Knowing all of this, what are the best options to use?

The first thing to do is to protect your workstation. Check what is already being backed up by your local IT support, they may have an existing backup strategy. For instance NCI backs up user home directories on Vayu. Get an external hard drive at least as big as is in your computer, then either set up a cron job to automatically rsync your internal and external hard drives on linux or enable time machine if you use a mac. This gets you a backup of your whole workstation that you can use to recover all your installed programs and local data if a hard drive fails. You can also use a service like dropbox to automatically back up your home directory, these services limit the space you can use, however they provide a remote backup and allow you to access files from anywhere.
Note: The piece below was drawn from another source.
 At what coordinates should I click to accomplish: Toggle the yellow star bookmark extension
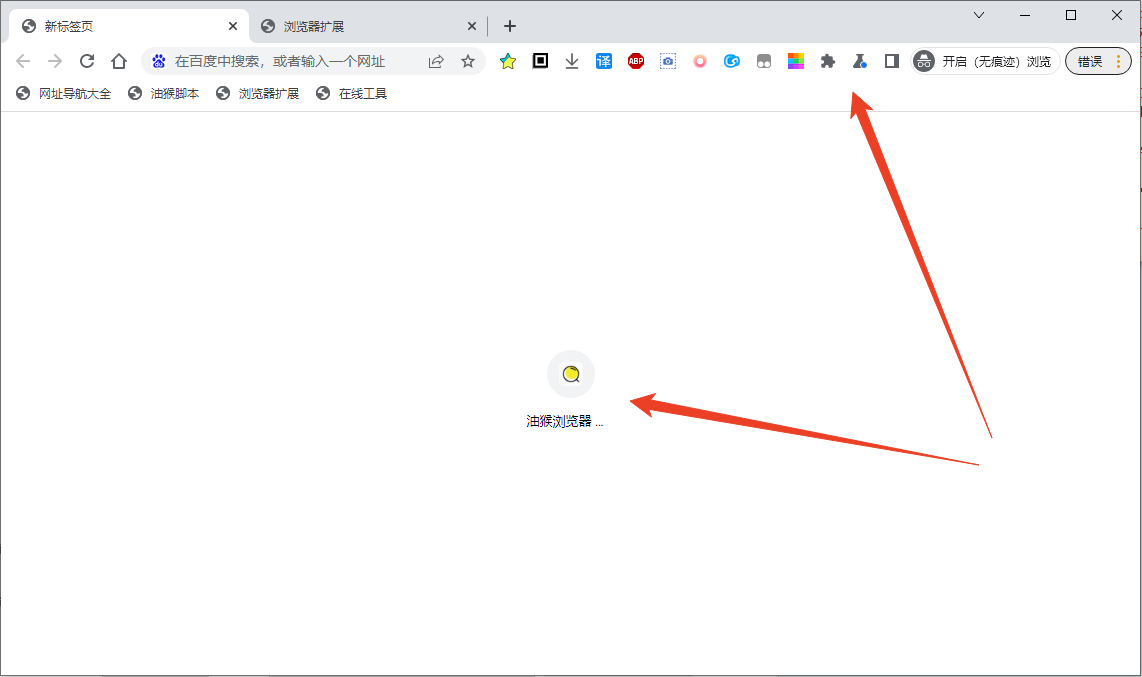(x=507, y=61)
Ask the CMS team or your institution's data services about archiving services available to store large data sets. These services have their own data management plans in place to ensure the integrity of data, you may need to provide a data management plan describing the value of the data & how long it needs to be stored for.


Checklist

  • How essential is the data - does it have to be backed up?
    • Intermediate output, run logs
      • Not useful once an experiment is finished
    • Processing scripts
      • Useful to reproduce an experiment but could be redone
    • Model input
      • Essential to reproduce an experiment
    • Ease of reproducing the data
      • observations cannot be recreated
      • some input data might be available elsehwere but difficult to obtain
      • can be reproduced but slow and cpu consuming process
      • easy to reproduce: backup code/workflow
    • Published results
      • they should be backed up, check what is repository strategy
      • data underlining publications or a PhD thesis has to be available in case of legal dispute for  5 years from publication
    • Number of people accessing the data
      • Just you, your group, people from around the world
  • How big is the data?
    • Text files - Source code, scripts, configuration files, small data files
      • Sizes < 100 MB
      • Not suitable for archives unless bundled into a tar file
    • Data files - NetCDF &c
      • 1 GB to 100's of GB
      • Archive systems like tape are specifically designed for this
  • How often is updated?
    • Unchanging once produced - e.g. raw model output
      • Tape archives
    • It is updated and reviewed occasionally but not too frequently: post-processed output
      • external drives, cloud and IT services, faster to retrieve than tape
    • Continually changing - source code under development
      • Use automated revision control system - subversion, git
  • How safe is the backup system?
    • What happens if...
      • You delete a file
      • The local file system fails
        • Back up on a different file system
      • Your storage provider goes bankrupt
        • Multiple backup providers
      • A fire destroys a building
        • Offsite/multiple backups
      • A flood/earthquake damages a city
        • Offsite/multiple backups with a wide separation
    • Check regularly that you can actually recover the files?
  • Options
    • /home at NCI/University workstation
      • Limited space
      • Backed up - Institutions will have their own strategies
    • Tape archives/ Data repositories
      • Designed for archiving large and/or important data sets
      • Will have their own backup strategies - e.g. NCI tape is duplicated to two separate buildings at ANU
    • USB hard drive
      • Simple way to have a separate backup, cheap
      • Can manage history manually or with something like time machine
      • Not suitable for long-term storage - disks have limited lifetimes
    • Cloud storage, e.g. Dropbox, Github
      • Can access from anywhere
      • Offsite backup
      • Can set up folders to automatically be backed up
      • Is the service still going to be there in 5 years?